The literary festival itself was extremely popular and most of the sessions were sold out. Each session was riveting in its own way, but the one I enjoyed most was that in which Professor Tim Noakes talked about the book he's just published called Challenging Beliefs. Tim Noakes is a world-renowned sports scientist, perhaps the foremost authority on the planet when it comes to sports medicine, training and nutrition, and he spoke about his life with self-effacing humour. His career has been characterised by some controversial theories, but he is first and foremost a scientist so his findings have always been based on hard scientific evidence and have invariably been proven correct.

An interesting lane in Franschhoek
His latest research is of a similar nature - he rejects years of accumulated wisdom in the long-distance running community (which maintains that carbohydrates are the key to fast times) and instead contends that a high protein, low carbohydrate diet is key. And the number one enemy of a healthy diet? You guessed it - sugar. But if you want to know more, you'll have to read his book.

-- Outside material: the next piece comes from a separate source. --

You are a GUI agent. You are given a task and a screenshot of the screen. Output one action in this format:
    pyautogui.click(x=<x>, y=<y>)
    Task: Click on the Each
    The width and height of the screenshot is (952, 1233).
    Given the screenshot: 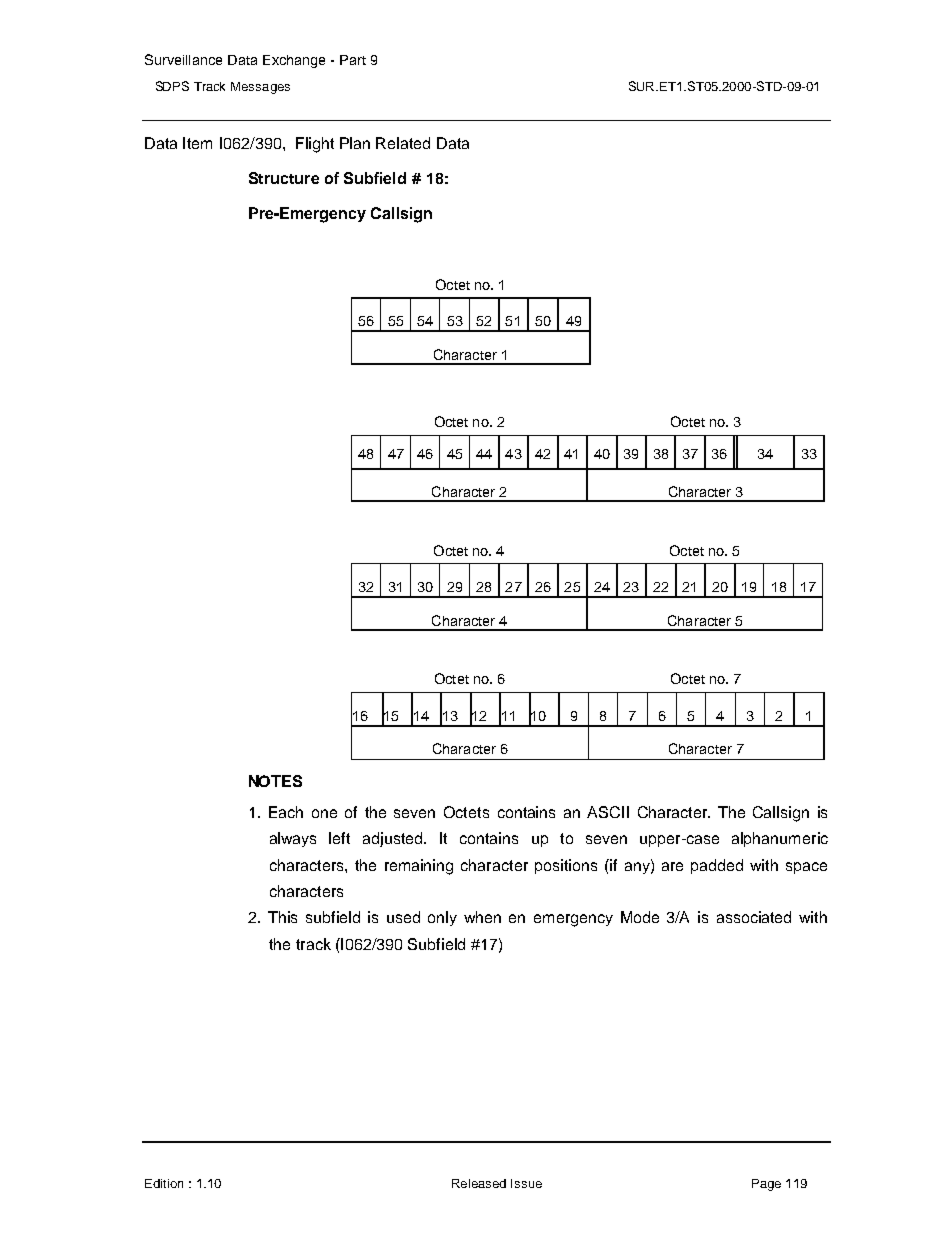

Apart from the literary sessions, the weekend comprised coffee (lots of it, from different restaurants), eating and reading. We ended off on a high note by having tea and scones at Hillcrest Orchard on the way home - quite possibly the best scones I've ever had. So we're already planning to go to the festival again in 2013, except that next year I think we'll get to Franschhoek on Thursday and spend three days there, not two.